What you are asked to do
Output the records as a JSON list of strings, one string per line and no blank lines, starting at the line that contains "Go to Opportunities" and ending with the line that contains "pos(82,120)".

Supplied information
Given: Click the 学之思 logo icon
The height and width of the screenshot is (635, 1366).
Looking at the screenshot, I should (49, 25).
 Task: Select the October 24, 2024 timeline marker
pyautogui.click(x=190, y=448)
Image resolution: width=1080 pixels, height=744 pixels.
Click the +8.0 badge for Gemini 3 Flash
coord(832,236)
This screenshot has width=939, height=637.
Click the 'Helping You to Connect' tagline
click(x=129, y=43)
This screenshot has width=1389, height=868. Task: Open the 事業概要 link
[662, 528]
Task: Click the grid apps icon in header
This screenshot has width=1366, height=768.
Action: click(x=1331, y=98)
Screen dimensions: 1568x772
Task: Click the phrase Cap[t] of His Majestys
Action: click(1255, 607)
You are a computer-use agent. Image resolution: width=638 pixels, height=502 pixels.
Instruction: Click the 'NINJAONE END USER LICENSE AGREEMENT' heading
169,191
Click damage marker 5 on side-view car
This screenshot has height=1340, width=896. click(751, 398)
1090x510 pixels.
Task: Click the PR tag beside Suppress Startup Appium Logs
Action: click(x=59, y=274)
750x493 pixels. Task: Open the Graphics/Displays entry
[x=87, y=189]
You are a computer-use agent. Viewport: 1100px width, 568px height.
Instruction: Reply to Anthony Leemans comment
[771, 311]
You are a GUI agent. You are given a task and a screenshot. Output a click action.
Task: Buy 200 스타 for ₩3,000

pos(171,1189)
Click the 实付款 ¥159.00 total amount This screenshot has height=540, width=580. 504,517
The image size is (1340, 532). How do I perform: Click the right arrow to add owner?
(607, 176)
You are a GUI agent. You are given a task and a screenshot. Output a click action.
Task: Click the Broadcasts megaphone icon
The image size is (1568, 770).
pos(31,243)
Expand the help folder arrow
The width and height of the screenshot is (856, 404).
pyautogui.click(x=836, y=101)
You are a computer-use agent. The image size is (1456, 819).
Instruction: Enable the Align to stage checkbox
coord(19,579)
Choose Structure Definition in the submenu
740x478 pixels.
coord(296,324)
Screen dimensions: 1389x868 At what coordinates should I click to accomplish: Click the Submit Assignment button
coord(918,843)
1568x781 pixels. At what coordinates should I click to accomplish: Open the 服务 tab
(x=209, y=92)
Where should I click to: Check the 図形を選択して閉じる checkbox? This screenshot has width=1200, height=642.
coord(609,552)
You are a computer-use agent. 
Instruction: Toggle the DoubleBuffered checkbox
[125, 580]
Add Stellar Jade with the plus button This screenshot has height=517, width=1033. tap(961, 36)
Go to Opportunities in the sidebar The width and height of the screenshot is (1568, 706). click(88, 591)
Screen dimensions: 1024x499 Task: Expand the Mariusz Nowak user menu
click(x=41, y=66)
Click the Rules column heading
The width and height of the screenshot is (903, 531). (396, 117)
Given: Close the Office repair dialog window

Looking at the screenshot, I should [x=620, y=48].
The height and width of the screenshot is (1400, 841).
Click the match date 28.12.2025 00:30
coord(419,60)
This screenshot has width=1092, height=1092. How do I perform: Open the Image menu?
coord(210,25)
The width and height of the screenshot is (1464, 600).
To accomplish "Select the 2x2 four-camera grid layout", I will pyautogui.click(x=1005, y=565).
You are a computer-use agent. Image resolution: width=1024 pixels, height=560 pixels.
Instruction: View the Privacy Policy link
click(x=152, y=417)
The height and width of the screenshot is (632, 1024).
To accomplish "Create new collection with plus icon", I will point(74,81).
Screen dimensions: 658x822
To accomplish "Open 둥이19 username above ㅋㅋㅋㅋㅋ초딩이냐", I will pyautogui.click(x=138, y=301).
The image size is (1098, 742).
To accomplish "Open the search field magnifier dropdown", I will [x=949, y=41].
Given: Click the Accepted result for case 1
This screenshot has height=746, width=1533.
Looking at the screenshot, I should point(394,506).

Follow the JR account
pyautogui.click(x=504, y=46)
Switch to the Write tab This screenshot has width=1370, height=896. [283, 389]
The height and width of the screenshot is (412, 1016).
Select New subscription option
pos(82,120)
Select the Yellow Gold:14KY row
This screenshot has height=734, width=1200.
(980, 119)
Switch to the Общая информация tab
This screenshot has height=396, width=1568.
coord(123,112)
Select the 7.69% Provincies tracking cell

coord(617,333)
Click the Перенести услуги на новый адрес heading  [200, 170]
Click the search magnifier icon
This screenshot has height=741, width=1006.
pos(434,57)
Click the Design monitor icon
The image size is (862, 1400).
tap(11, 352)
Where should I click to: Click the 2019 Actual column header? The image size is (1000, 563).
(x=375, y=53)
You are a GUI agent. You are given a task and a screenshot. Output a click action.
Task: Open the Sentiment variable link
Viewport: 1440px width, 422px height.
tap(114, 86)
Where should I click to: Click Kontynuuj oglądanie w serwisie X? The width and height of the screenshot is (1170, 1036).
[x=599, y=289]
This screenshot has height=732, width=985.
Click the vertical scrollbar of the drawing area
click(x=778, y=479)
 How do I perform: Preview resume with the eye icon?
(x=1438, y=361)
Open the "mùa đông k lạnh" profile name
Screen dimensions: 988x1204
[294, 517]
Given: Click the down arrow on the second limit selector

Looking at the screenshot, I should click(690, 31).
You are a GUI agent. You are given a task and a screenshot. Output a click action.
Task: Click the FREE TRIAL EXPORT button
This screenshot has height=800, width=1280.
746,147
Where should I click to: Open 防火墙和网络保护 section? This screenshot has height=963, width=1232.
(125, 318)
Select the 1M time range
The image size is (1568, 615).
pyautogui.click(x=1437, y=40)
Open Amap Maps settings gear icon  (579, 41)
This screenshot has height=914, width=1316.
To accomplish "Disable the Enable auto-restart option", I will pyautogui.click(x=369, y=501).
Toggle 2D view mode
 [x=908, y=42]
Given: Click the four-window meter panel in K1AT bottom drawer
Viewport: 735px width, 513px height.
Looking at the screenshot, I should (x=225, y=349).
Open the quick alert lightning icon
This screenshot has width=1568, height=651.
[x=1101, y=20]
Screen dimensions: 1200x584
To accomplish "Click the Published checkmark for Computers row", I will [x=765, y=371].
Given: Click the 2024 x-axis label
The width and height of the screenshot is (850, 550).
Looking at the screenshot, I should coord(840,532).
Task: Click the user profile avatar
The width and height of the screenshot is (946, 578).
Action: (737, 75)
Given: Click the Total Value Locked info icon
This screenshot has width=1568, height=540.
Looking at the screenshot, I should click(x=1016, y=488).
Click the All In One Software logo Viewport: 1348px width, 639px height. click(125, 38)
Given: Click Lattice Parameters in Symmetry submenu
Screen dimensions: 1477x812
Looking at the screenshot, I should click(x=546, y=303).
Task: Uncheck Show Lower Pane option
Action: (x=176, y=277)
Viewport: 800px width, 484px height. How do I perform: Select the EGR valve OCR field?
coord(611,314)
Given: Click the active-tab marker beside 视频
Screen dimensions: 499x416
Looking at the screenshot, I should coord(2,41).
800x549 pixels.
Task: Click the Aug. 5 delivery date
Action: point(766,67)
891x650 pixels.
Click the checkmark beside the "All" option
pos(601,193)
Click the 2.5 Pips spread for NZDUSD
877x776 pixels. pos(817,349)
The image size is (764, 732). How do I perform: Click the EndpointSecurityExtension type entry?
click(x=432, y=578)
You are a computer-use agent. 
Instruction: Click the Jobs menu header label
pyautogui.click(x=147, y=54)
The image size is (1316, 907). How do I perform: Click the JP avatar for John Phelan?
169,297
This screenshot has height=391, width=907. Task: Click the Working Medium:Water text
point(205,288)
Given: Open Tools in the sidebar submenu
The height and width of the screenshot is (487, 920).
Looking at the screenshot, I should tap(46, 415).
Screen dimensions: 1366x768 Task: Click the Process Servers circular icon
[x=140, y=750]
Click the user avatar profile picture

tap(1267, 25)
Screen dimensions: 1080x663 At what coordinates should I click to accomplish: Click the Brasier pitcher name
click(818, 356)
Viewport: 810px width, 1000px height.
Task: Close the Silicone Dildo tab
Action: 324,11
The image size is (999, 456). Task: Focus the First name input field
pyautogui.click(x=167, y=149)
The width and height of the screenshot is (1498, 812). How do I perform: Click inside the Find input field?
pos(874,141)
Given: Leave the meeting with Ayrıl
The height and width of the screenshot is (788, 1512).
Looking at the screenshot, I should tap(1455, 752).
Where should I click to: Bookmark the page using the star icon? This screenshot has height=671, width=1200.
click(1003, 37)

Response below
[
  "Go to Opportunities in the sidebar The width and height of the screenshot is (1568, 706). click(88, 591)",
  "Screen dimensions: 1024x499 Task: Expand the Mariusz Nowak user menu",
  "click(x=41, y=66)",
  "Click the Rules column heading",
  "The width and height of the screenshot is (903, 531). (396, 117)",
  "Given: Close the Office repair dialog window",
  "Looking at the screenshot, I should [x=620, y=48].",
  "The height and width of the screenshot is (1400, 841).",
  "Click the match date 28.12.2025 00:30",
  "coord(419,60)",
  "This screenshot has width=1092, height=1092. How do I perform: Open the Image menu?",
  "coord(210,25)",
  "The width and height of the screenshot is (1464, 600).",
  "To accomplish \"Select the 2x2 four-camera grid layout\", I will pyautogui.click(x=1005, y=565).",
  "You are a computer-use agent. Image resolution: width=1024 pixels, height=560 pixels.",
  "Instruction: View the Privacy Policy link",
  "click(x=152, y=417)",
  "The height and width of the screenshot is (632, 1024).",
  "To accomplish \"Create new collection with plus icon\", I will point(74,81).",
  "Screen dimensions: 658x822",
  "To accomplish \"Open 둥이19 username above ㅋㅋㅋㅋㅋ초딩이냐\", I will pyautogui.click(x=138, y=301).",
  "The image size is (1098, 742).",
  "To accomplish \"Open the search field magnifier dropdown\", I will [x=949, y=41].",
  "Given: Click the Accepted result for case 1",
  "This screenshot has height=746, width=1533.",
  "Looking at the screenshot, I should point(394,506).",
  "Follow the JR account",
  "pyautogui.click(x=504, y=46)",
  "Switch to the Write tab This screenshot has width=1370, height=896. [283, 389]",
  "The height and width of the screenshot is (412, 1016).",
  "Select New subscription option",
  "pos(82,120)"
]